The Laughing Cloud Mission

“I’m Visitha Galhena, an Azure enthusiast/architect. I created laughingcloud.io to bridge the gap between complex cloud architecture and practical, real-world execution. My goal is to make cloud engineering less intimidating and more accessible through clear, high-quality technical guides.”

 

Certifications

“My approach to the cloud is vendor-agnostic. By maintaining certifications across multiple platforms, I can design architectures that leverage the specific strengths of each provider—whether it’s Azure’s enterprise integration or AWS’s vast service ecosystem.”

My Expert Areas

  • Enterprise Landing Zones: Designing governed, scalable environments using the Microsoft Cloud Adoption Framework (CAF).
  • High Availability & Resilience: Architecture “Always On” solutions using Availability Zones, Load Balancing, and geo-redundancy.
  • Cost Optimization: Implementing FinOps principles to ensure cloud spend aligns with business value.
    Hybrid Cloud Integration.
  • Seamless Connectivity: Integrating on-premises data centers with Azure and AWS using Hub-Spoke topologies, VPN Gateways, and ExpressRoute.
  • Identity & Security Extension: Extending Microsoft Entra ID and security policies across hybrid boundaries to maintain a single pane of glass.
  • Unified Management: Leveraging Azure Arc to manage and govern servers and Kubernetes clusters across diverse environments.
    Hybrid Edge (Azure Local & Azure Stack)
  • Azure Local (formerly Azure Stack HCI): I focus on the evolution of Microsoft’s edge portfolio.

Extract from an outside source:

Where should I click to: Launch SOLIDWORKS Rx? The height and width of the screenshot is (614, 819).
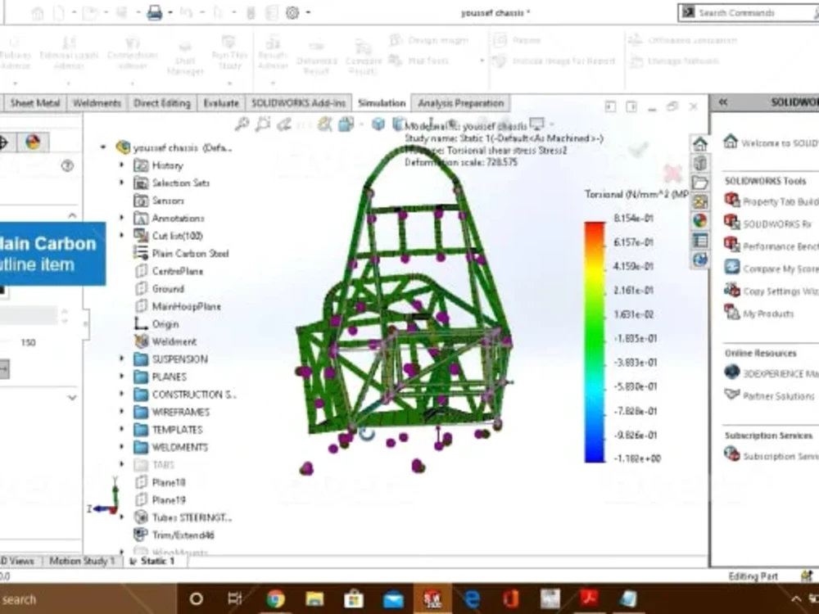point(763,221)
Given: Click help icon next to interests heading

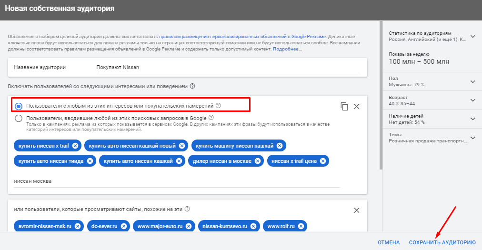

For instance, I specialize in Azure Local (formerly Azure Stack HCI), which allows organizations to implement modern hyper-converged infrastructure (HCI) directly on-premises. By doing so, businesses can run Azure services locally to meet strict requirements for low-latency and data residency.
  • Azure Stack Hub: Deep experience in deploying and managing full-scale cloud-consistent infrastructure for disconnected or highly regulated scenarios.
  • Edge Computing: Deploying cloud-native workloads at the edge to process data where it is generated.
    App Modernization & Cloud-Native.
  • Legacy Transformation: Moving from monolithic “on-prem” apps to modern, containerized (AKS/ARO), or serverless architectures.
    Business Continuity (BCP) & Monitoring.
  • BCP & Disaster Recovery: Designing robust recovery strategies using Azure Site Recovery (ASR) and Azure Backup.
  • Observability: Building comprehensive visibility with Azure Monitor, Log Analytics, and Application Insights.
    Cloud Security & Zero Trust Architecture.
  • Identity-First Security: Advanced implementation of Microsoft Entra ID, including Conditional Access, MFA, and Privileged Identity Management (PIM).
  • Threat Protection: Configuring Microsoft Sentinel (SIEM) and Defender for Cloud for proactive threat hunting and automated incident response.
  • Governance & Compliance: Using Azure Policy and Blueprints to enforce “Guardrails” and automate regulatory compliance at scale.
  • Network Hardening: Securing the data plane with Azure Firewall, Private Links, and DDoS Protection to minimize attack surfaces.